Saturday, November 21, 2015
7th Central Pay Commission report a big disappointment
November 21,2015, 02.13 AM IST | | THE HANS INDIA
The Central government is the biggest employer of the country with more than 35 lakhs of employees working with it, which is expected to be an ideal employer. It appoints pay commissions from time to time usually after a gap of 10-12 years to look into the pay, allowances and other monitory issues relating to the serving employees and pensioners but also the service conditions of the employees. This is being done since 1946 and till date 7 pay commissions have been appointed. The 7th Central Pay Commission (CPC) submitted its report to the Finance Minister on November 19.

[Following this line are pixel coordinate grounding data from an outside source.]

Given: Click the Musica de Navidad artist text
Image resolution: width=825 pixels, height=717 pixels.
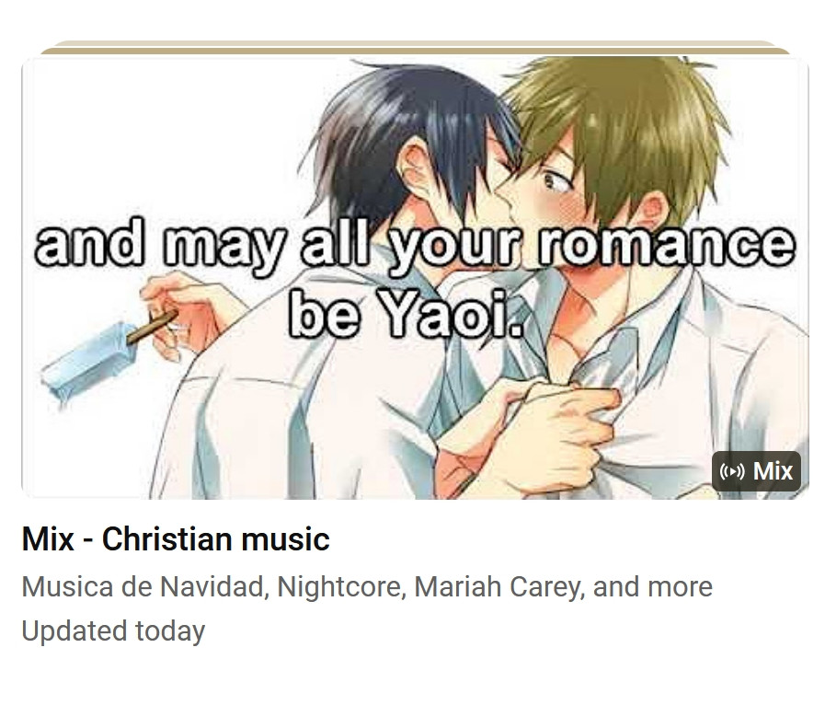Looking at the screenshot, I should (143, 586).
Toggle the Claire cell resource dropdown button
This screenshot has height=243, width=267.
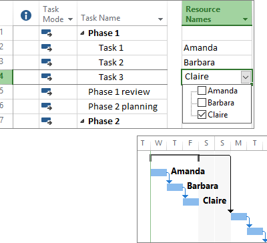click(246, 77)
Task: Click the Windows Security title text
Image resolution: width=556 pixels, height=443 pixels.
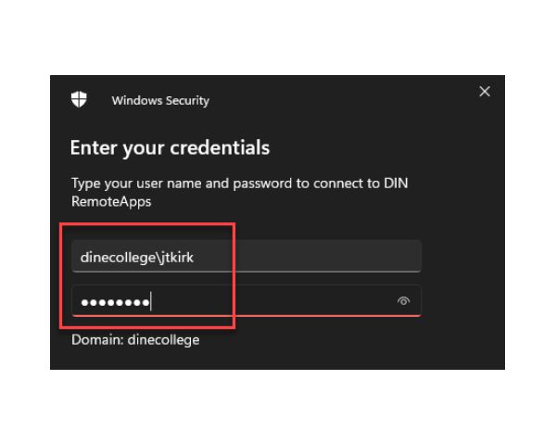Action: (160, 101)
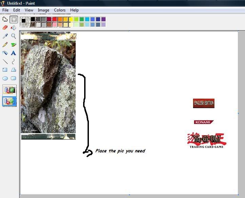
Task: Pick the Pencil tool
Action: (x=5, y=45)
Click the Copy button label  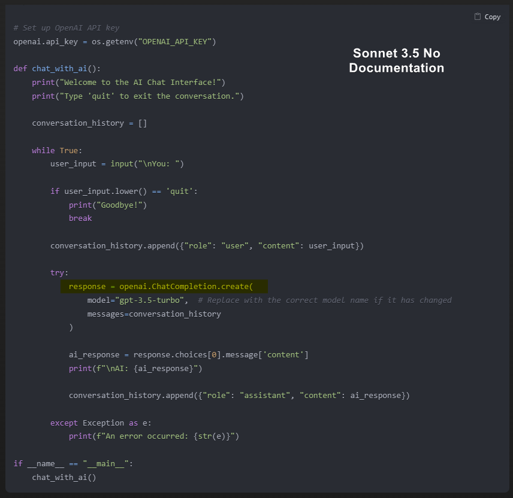[491, 17]
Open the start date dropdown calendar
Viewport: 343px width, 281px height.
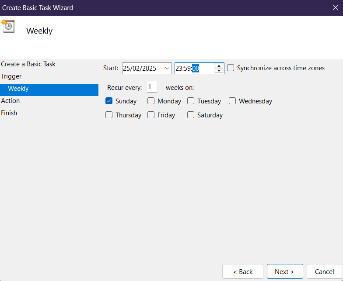click(x=167, y=68)
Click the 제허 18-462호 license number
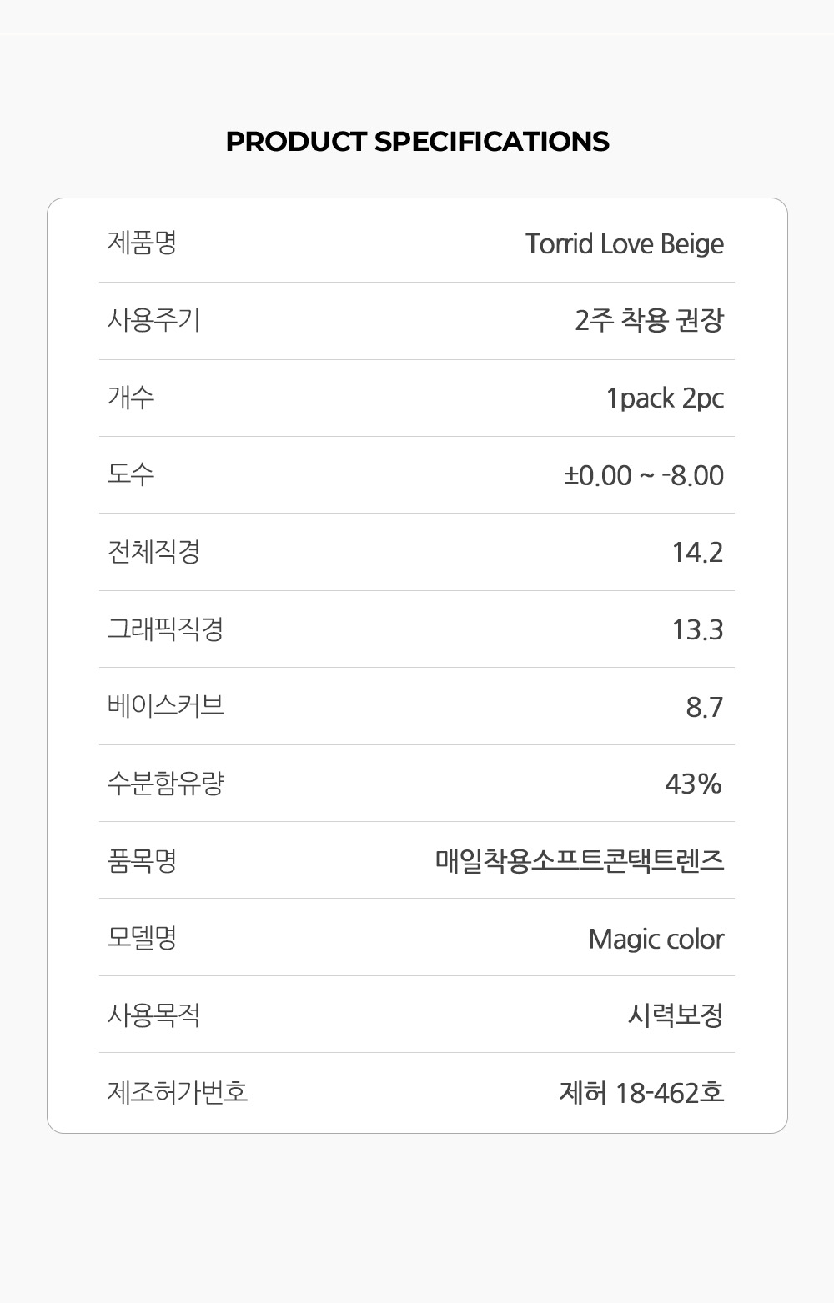The height and width of the screenshot is (1303, 834). tap(641, 1092)
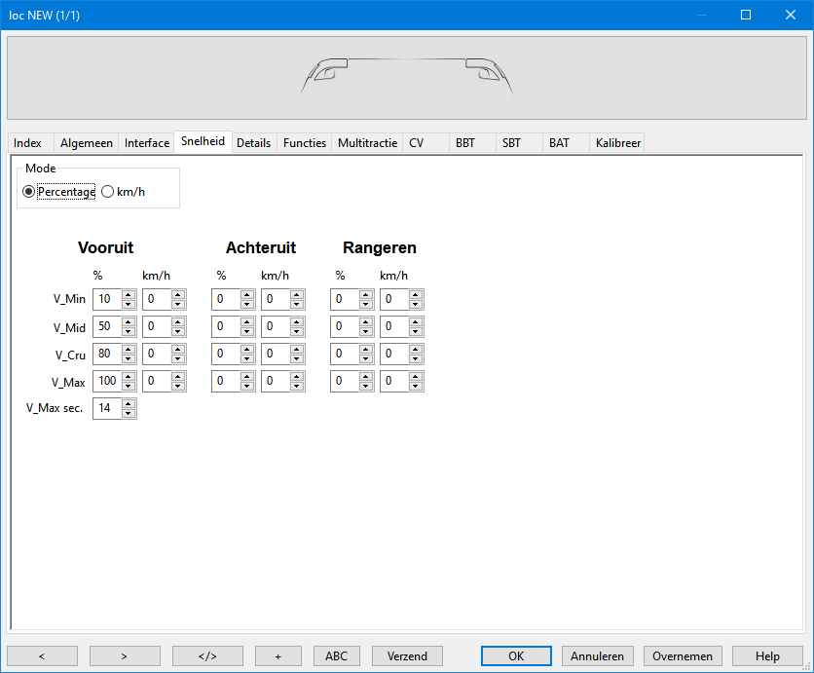Click the Vooruit V_Max percentage field

tap(106, 381)
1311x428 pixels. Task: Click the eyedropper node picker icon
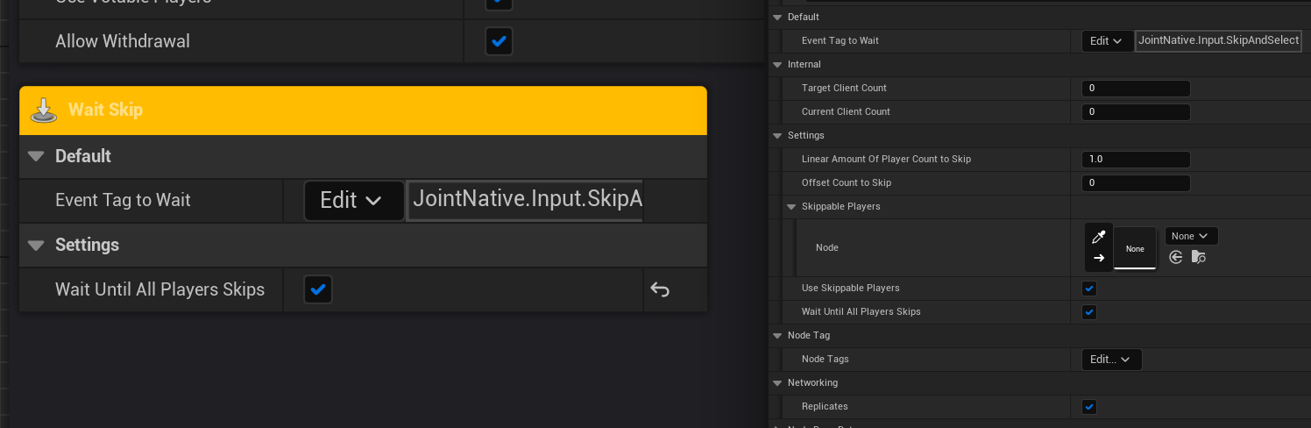point(1099,237)
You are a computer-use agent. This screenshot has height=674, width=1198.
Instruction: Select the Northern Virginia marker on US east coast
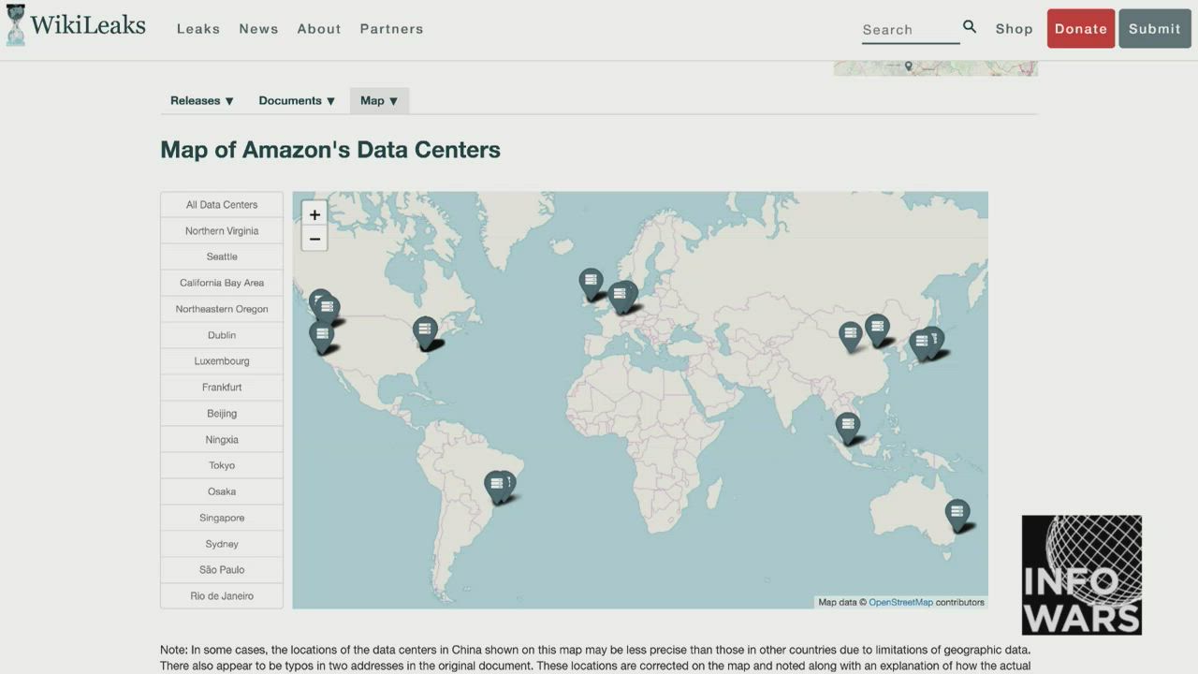click(x=425, y=330)
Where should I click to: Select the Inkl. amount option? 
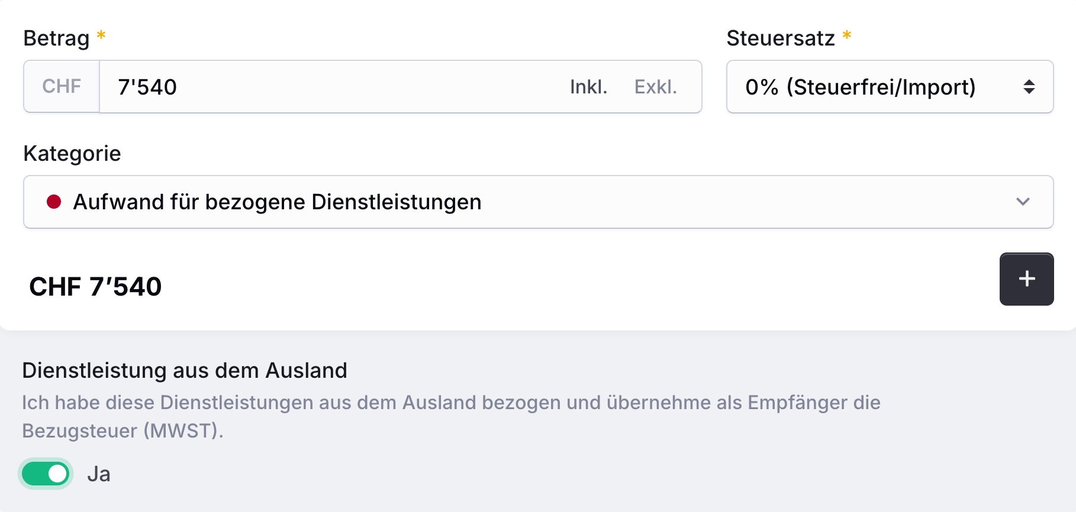[588, 87]
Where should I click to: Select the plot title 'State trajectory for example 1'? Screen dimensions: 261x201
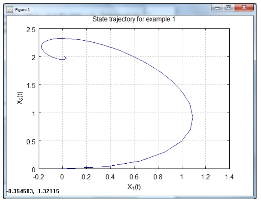tap(134, 19)
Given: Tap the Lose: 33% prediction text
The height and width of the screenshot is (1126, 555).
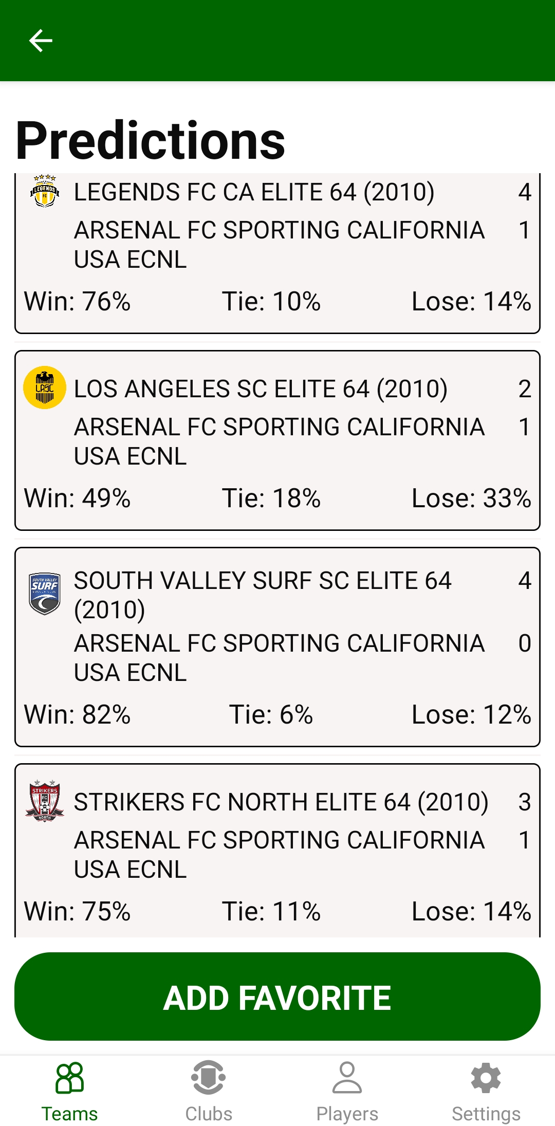Looking at the screenshot, I should (x=471, y=498).
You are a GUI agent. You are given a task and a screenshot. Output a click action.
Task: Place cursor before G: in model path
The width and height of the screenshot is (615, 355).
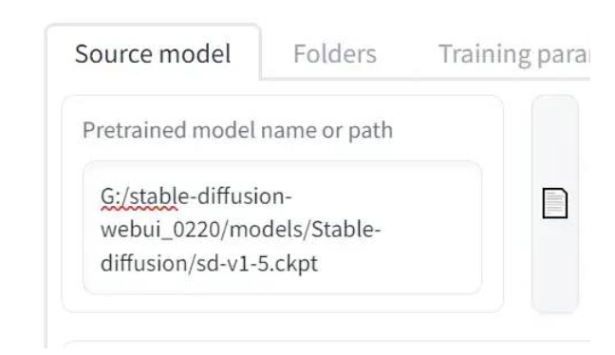point(101,196)
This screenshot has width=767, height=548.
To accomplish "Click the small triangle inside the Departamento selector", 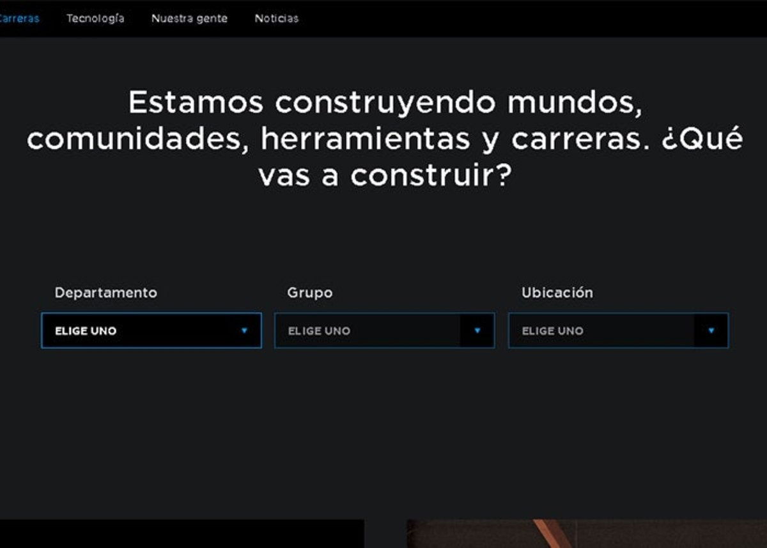I will coord(244,331).
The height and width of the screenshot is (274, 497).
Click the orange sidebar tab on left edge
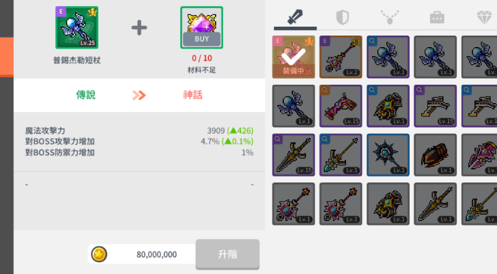point(7,57)
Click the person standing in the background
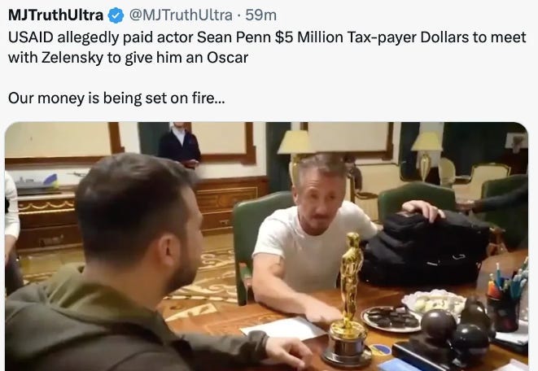Viewport: 538px width, 371px height. tap(180, 146)
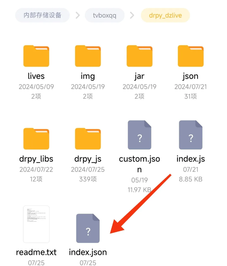Click the custom.json file name text
Image resolution: width=227 pixels, height=266 pixels.
[x=139, y=164]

The CPC has not taken some important issues into consideration, like wage revisions in other sectors like banks, insurance, some State governments etc., where the revision takes place once in every 5 years. For example, wage revision took place in the erstwhile AP State and a fitment benefit of 39% was given with effect from 01.7.08. Again in the divided States of AP &TS, a revision took place with effect from 17.7.2013 to benefit the employees to the tune of 43%. Therefore, in a span of 10 years, the increase in the wages is 82% by way of two wage revisions. These aspects were not taken into account while arriving at the fitment benefit of the Central government employees by the 7th CPC
The leaders and the employees of the Central government are expressing their strong resentment and fuming over the unscientific way of fixation of the Minimum Wage by the Seventh Pay Commission. As a matter of fact, the 5th CPC granted interim relief twice besides finally recommending 20% fitment. Of course, the Central government service associations, after negotiations with the government. achieved a fitment of 40%. Altogether, the benefit to the employees by virtue of 5th CPC was 60% of their basic pay.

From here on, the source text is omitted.